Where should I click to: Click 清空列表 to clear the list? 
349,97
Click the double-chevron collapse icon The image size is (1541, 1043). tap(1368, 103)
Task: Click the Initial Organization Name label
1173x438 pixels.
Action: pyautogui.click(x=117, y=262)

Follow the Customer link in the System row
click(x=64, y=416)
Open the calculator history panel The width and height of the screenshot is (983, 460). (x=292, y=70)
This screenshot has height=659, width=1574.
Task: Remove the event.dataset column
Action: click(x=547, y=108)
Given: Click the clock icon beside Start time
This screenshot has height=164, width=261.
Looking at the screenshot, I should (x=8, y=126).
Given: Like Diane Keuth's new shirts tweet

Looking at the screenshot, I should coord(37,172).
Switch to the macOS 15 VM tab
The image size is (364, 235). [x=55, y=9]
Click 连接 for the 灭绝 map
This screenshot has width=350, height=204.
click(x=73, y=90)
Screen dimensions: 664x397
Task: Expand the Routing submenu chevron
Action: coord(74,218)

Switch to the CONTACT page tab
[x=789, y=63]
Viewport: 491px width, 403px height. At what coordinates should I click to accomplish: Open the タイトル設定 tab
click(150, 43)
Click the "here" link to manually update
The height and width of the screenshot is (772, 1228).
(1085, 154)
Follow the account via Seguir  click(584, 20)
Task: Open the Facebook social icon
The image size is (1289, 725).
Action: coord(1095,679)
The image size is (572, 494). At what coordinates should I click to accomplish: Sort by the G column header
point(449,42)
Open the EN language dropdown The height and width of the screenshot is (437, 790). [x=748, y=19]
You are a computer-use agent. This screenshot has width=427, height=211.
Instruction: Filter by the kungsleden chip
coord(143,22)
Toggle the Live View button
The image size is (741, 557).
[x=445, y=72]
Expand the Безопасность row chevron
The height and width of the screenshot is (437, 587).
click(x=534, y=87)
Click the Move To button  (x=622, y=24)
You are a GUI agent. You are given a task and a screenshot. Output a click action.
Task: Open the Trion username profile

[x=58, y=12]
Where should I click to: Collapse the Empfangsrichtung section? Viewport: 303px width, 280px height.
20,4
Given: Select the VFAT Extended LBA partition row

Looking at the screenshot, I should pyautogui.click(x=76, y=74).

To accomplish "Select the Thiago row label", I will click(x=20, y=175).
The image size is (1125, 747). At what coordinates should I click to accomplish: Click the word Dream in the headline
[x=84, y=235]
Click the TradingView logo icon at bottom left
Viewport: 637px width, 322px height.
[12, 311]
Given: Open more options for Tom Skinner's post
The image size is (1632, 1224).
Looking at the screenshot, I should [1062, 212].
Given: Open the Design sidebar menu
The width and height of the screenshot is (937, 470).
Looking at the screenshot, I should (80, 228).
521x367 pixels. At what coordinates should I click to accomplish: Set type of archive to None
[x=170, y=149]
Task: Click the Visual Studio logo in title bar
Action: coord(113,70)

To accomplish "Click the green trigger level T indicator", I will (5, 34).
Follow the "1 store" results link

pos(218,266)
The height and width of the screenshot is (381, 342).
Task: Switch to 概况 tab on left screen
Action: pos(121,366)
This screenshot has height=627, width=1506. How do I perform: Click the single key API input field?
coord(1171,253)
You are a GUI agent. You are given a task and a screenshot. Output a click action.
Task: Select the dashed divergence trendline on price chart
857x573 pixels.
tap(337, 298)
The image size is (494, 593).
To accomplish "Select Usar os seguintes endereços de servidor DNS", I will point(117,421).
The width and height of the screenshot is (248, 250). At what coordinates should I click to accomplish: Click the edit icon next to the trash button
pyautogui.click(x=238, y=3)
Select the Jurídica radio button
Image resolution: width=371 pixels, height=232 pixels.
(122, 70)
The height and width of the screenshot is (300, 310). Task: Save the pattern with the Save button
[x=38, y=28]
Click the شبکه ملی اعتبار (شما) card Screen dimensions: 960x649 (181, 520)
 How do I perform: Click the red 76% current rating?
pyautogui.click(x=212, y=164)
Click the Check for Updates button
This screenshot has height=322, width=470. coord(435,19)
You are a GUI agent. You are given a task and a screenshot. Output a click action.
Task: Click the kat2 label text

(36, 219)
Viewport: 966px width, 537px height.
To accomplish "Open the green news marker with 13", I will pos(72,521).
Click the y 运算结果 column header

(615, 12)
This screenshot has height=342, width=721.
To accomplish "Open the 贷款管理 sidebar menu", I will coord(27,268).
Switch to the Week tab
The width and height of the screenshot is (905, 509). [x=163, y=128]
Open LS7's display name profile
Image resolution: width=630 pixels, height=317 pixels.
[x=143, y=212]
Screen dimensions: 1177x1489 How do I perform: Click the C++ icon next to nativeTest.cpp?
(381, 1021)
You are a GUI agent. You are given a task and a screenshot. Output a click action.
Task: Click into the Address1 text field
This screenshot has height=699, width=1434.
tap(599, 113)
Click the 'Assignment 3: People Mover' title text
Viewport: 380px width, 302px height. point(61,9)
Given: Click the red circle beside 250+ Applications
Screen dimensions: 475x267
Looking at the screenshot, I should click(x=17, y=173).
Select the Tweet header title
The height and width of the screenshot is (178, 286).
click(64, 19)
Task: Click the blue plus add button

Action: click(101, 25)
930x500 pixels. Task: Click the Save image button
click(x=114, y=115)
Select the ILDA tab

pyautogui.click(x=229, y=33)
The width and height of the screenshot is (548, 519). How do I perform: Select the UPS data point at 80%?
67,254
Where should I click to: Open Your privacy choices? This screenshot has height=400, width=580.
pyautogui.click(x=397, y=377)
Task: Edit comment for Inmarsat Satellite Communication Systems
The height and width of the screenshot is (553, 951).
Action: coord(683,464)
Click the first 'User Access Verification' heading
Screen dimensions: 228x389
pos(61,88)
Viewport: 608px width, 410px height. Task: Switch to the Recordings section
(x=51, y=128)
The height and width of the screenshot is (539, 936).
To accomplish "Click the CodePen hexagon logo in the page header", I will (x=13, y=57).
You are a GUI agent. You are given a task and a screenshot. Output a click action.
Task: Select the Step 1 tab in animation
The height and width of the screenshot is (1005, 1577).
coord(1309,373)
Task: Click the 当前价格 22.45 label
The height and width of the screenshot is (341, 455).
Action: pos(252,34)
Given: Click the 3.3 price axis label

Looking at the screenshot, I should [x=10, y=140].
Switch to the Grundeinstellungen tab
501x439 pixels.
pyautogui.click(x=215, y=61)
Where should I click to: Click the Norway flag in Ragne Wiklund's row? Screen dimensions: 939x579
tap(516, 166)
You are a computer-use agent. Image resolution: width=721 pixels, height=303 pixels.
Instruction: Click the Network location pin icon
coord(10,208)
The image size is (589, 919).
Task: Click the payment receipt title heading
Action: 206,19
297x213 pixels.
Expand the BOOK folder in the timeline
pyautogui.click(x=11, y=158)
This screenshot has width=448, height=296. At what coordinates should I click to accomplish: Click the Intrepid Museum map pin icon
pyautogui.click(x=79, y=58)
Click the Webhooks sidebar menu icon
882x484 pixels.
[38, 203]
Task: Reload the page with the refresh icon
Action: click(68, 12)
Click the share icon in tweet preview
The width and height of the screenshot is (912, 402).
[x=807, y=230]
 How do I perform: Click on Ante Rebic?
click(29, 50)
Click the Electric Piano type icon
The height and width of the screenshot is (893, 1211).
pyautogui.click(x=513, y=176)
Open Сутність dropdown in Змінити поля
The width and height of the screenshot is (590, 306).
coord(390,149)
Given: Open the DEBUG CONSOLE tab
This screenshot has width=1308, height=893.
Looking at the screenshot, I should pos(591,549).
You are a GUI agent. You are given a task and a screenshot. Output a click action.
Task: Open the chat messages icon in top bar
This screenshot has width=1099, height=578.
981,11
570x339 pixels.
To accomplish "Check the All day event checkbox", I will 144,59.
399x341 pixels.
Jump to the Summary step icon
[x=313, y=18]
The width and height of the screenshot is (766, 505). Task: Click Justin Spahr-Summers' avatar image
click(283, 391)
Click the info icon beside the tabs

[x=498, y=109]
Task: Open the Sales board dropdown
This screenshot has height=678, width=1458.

◆ ◆ ◆

#### WHAT THE TASK REQUIRES:
Everything from the line containing "501x439 pixels." through the line containing "Click the Electric Piano type icon" in the material above should be retyped exactly, both ends included, and nothing more.

#### SOLUTION TO THE EXERCISE:
501x439 pixels.
pyautogui.click(x=215, y=61)
Where should I click to: Click the Norway flag in Ragne Wiklund's row? Screen dimensions: 939x579
tap(516, 166)
You are a computer-use agent. Image resolution: width=721 pixels, height=303 pixels.
Instruction: Click the Network location pin icon
coord(10,208)
The image size is (589, 919).
Task: Click the payment receipt title heading
Action: 206,19
297x213 pixels.
Expand the BOOK folder in the timeline
pyautogui.click(x=11, y=158)
This screenshot has width=448, height=296. At what coordinates should I click to accomplish: Click the Intrepid Museum map pin icon
pyautogui.click(x=79, y=58)
Click the Webhooks sidebar menu icon
882x484 pixels.
[38, 203]
Task: Reload the page with the refresh icon
Action: click(68, 12)
Click the share icon in tweet preview
The width and height of the screenshot is (912, 402).
[x=807, y=230]
 How do I perform: Click on Ante Rebic?
click(29, 50)
Click the Electric Piano type icon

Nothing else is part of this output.